When the computing power required for these queries is spread over hundreds of nodes, query return time remains quick no matter the size of the query. This means that queries that whether you’re doing a simple count of a few million rows, an expensive REGEX on a 100-billion row table using BigQuery or a query over exabytes of data stored in S3 using Redshift Spectrum, you can expect your query to return in seconds or minutes, not hours or days.
On-Demand MPP Database Constraints
On-demand MPP databases trade simplicity and efficiency for less flexibility and customization. So, if you’re upset about the lack of customization in an on-demand MPP database, the solution is probably to use a self-managed MPP database. Similarly, if you’re overwhelmed by the dedicated resources required to maintain a self-managed MPP databases, you should look at an on-demand database as an alternative.
The stark tradeoff between benefits and constraints arise from the architecture of these databases. Managed MPP database plans loan or sell consumers individual servers or portions of servers, which they are then free to configure and customize.

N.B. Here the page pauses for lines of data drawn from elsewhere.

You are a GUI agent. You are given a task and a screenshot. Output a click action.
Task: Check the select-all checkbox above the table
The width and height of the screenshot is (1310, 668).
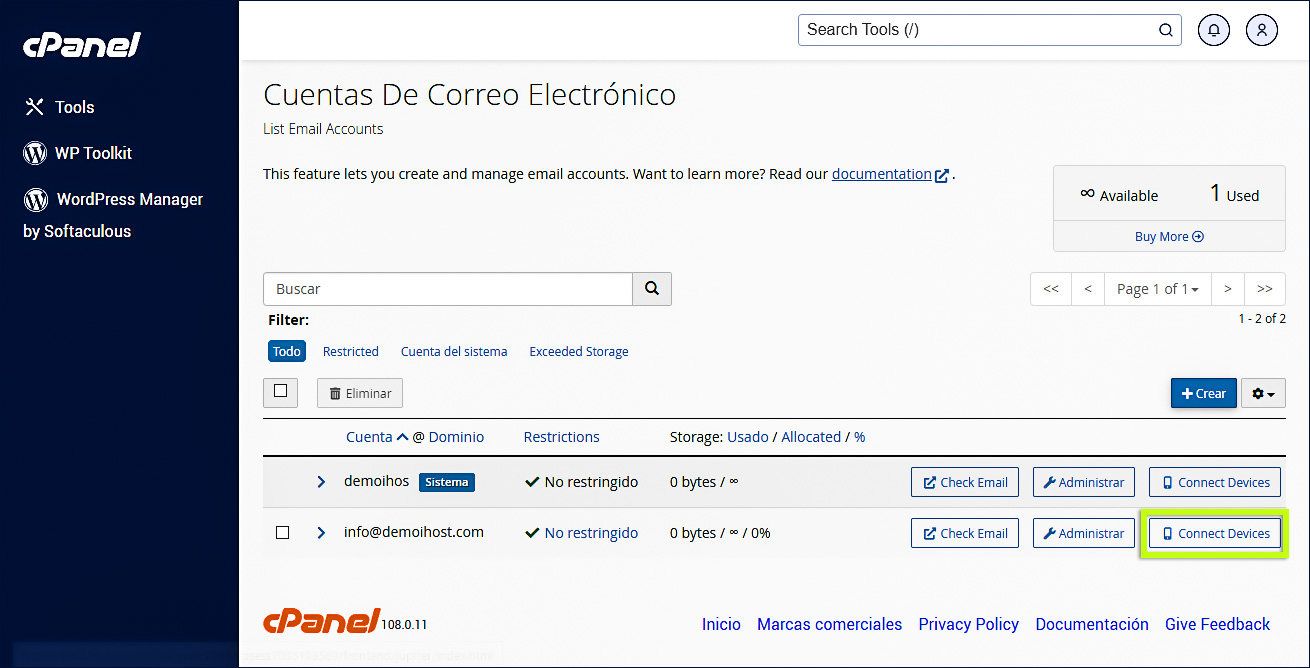(x=280, y=392)
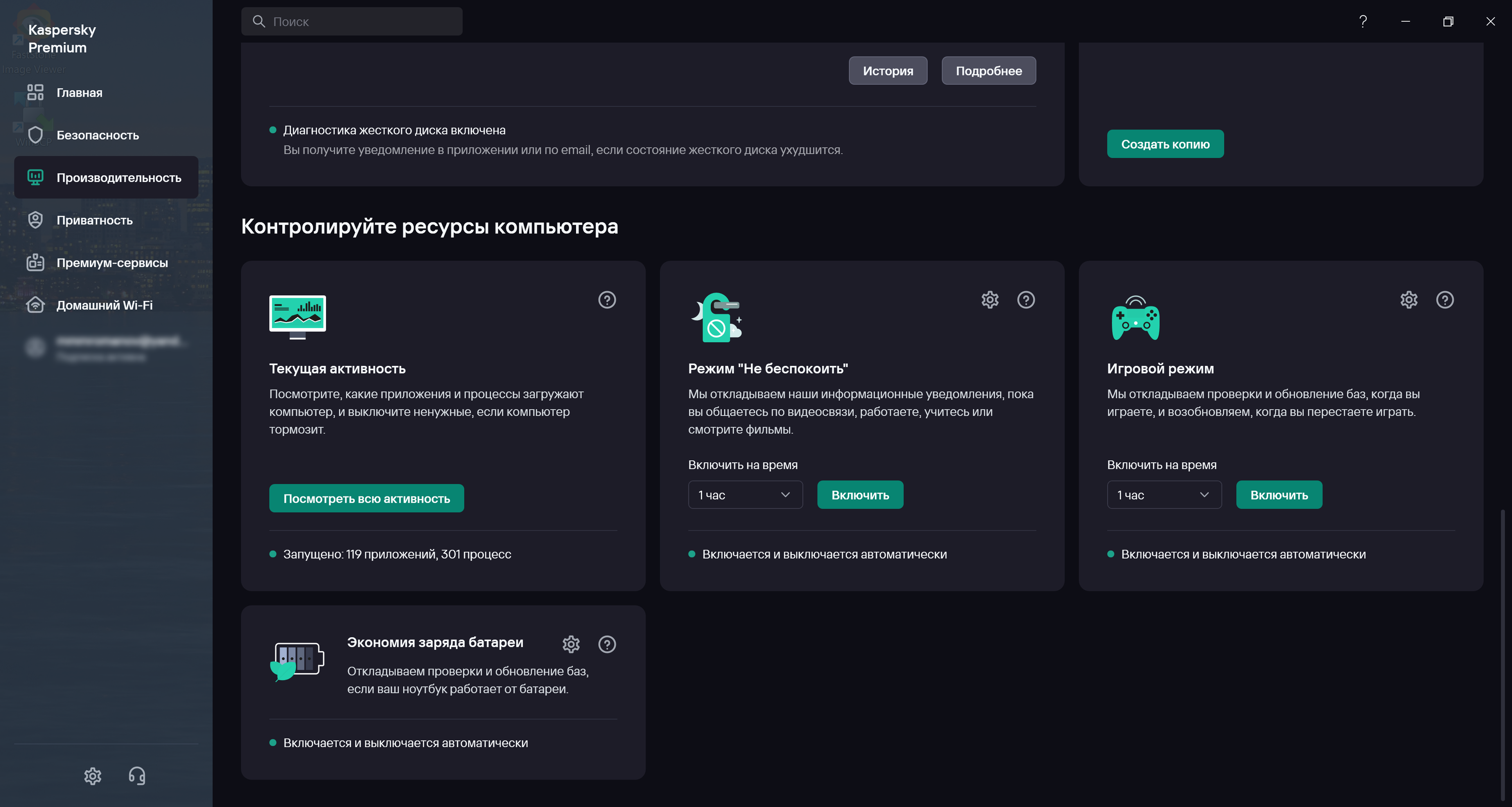Open support headset icon in sidebar

(x=137, y=775)
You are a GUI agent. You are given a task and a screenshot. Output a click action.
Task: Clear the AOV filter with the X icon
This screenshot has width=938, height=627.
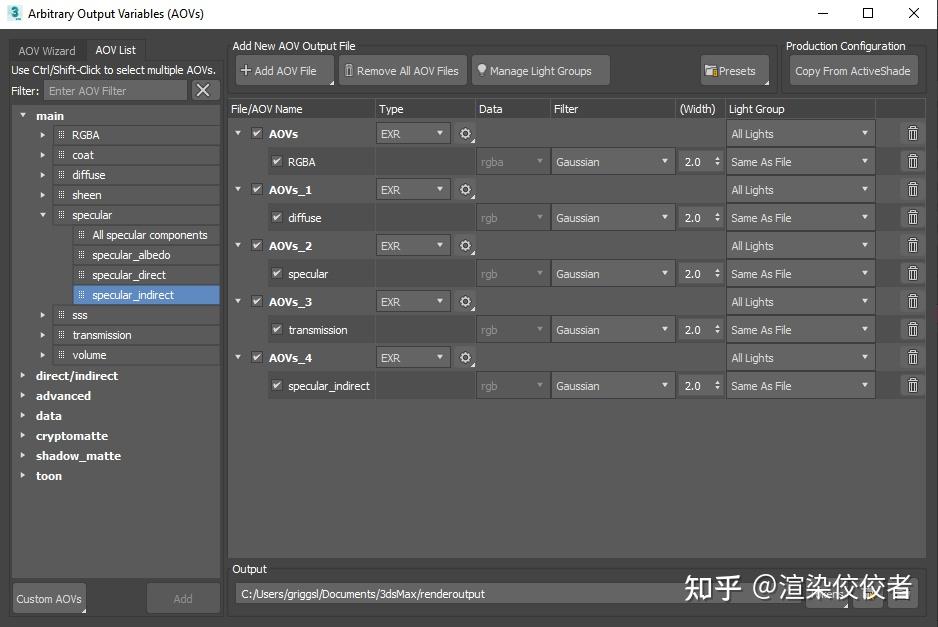[x=204, y=90]
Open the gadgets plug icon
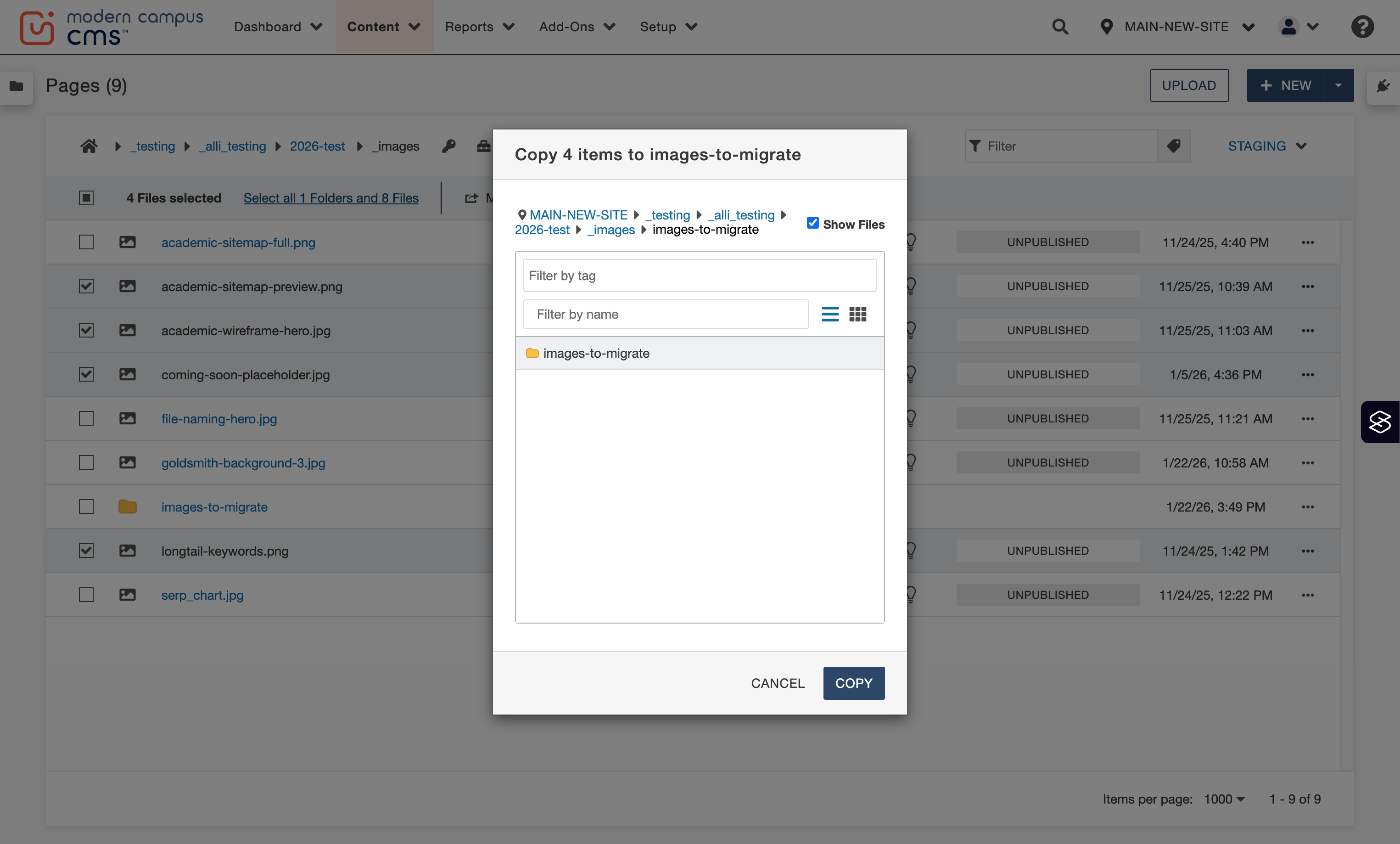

On-demand databases, on the other hand, loan consumers the processing power from their massive cluster at query-time, but don’t loan consumers individual machines, which limits customization.

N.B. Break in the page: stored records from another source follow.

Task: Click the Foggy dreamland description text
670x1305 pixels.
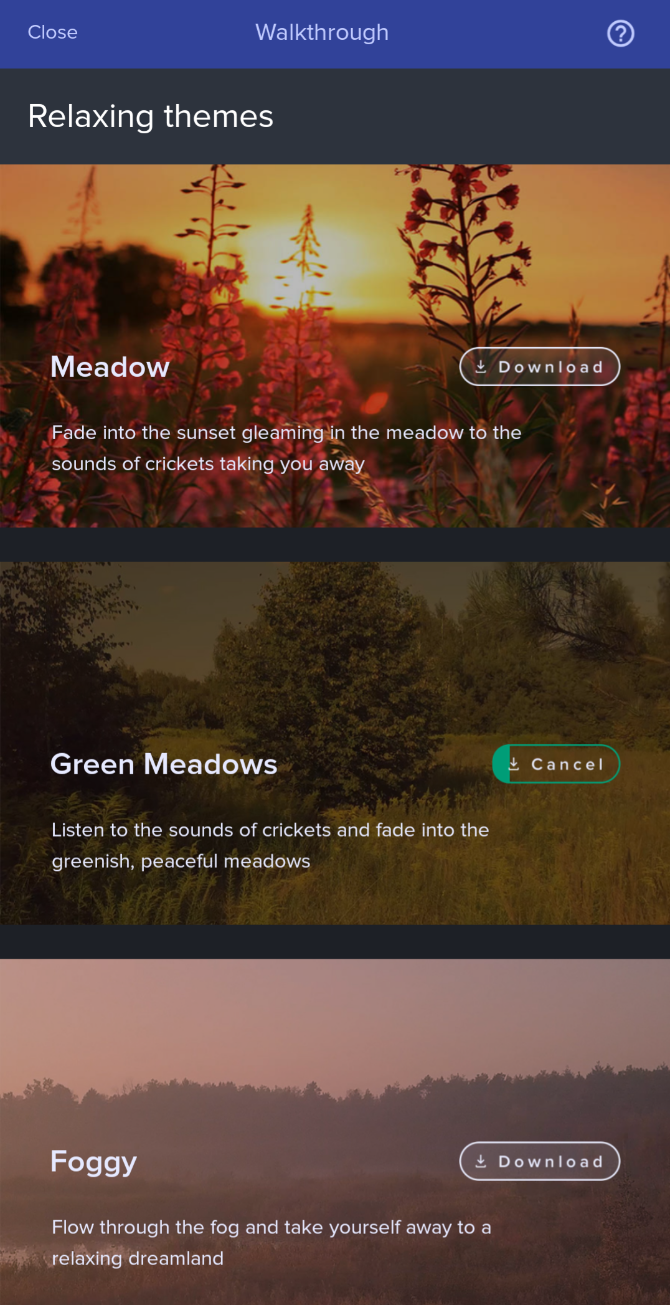Action: pyautogui.click(x=271, y=1242)
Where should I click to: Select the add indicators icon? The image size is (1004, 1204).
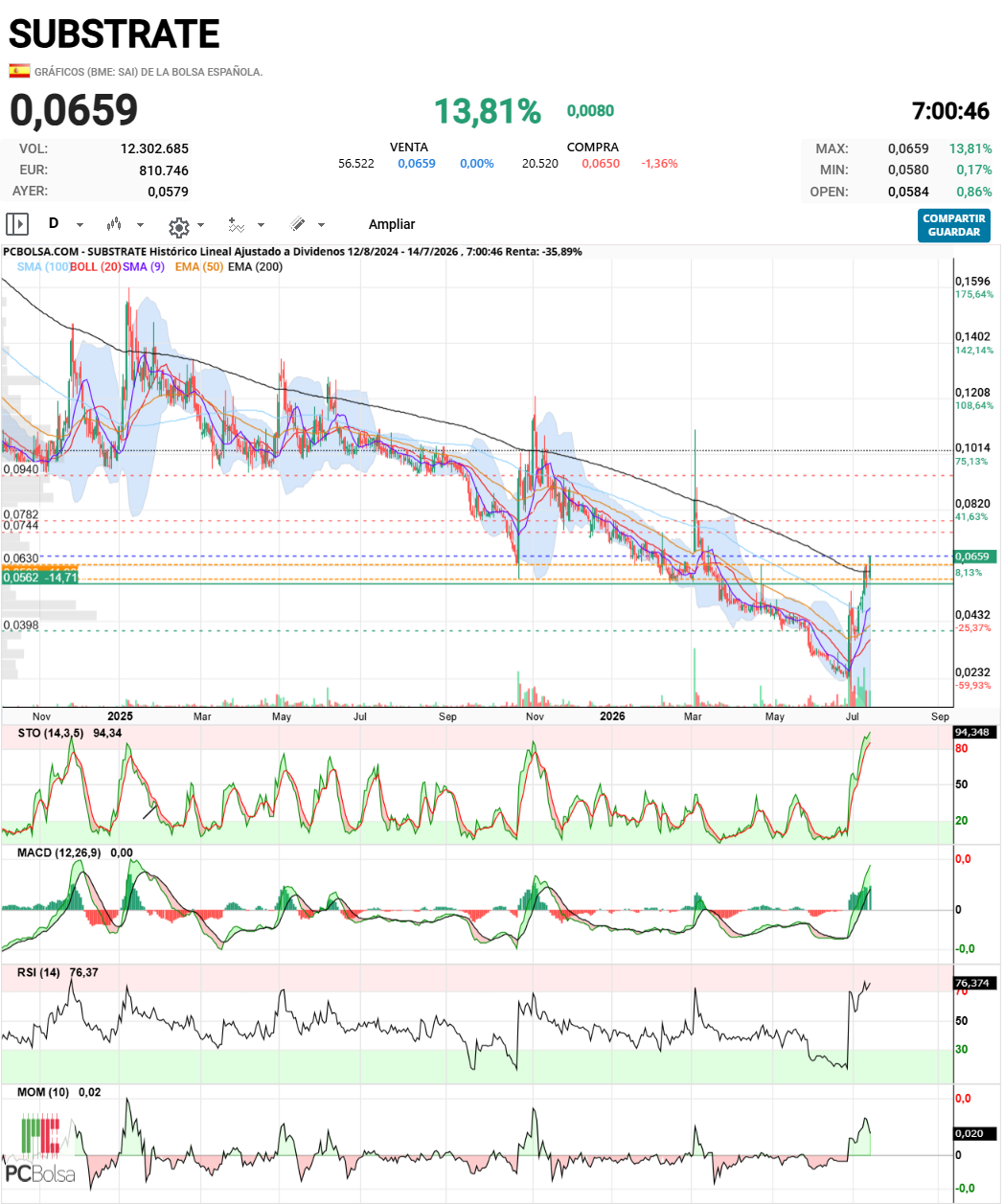tap(236, 225)
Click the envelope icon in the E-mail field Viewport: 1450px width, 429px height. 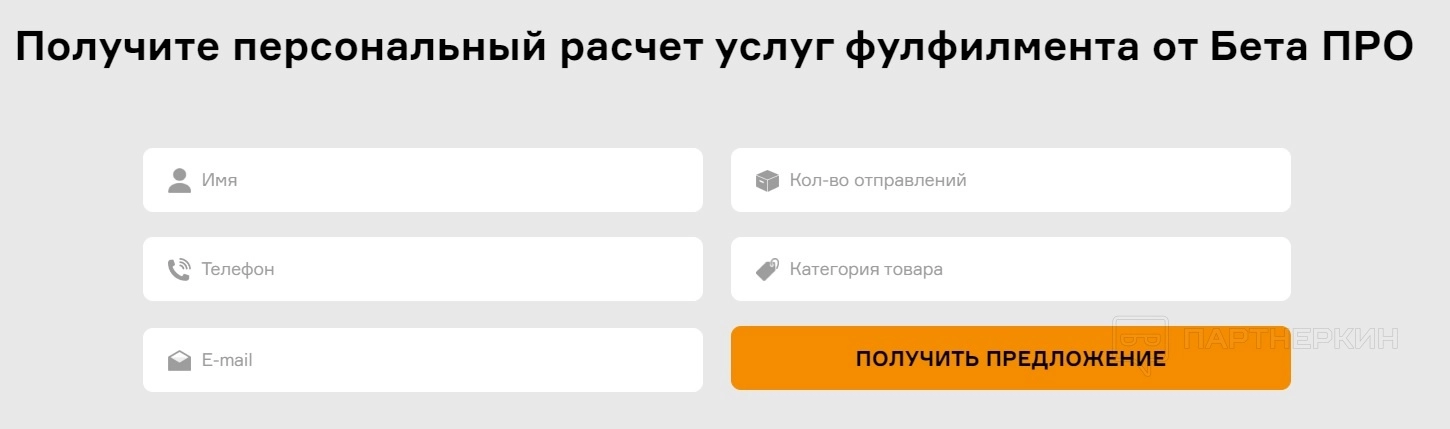click(179, 361)
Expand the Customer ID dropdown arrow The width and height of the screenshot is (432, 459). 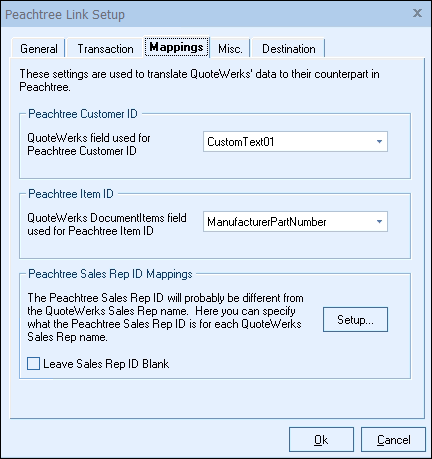tap(379, 142)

A second constraint is visibility. Because consumers don’t have access to individual nodes within a large bucket such as S3 or Google Cloud, it’s very difficult to know exactly where their data actually resides. Beyond structuring of individual queries, database administrators also don’t have much control over optimization of clusters, or fine-tuning query plans.
Optimizing On-Demand MPP Databases
Because most or all of the optimization tools for these databases are hidden from the end user, and are managed by the database vendors themselves, there is very little performance optimization that must be done on an elastic database.
This means that these databases will stay performant with very little tuning. However, you do need to be careful about costs, because these databases generally charge based on usage. Each of these databases offers different strategies for reducing the size and complexity of workloads (and thus their cost), which we’ll dive into more in the guides to each.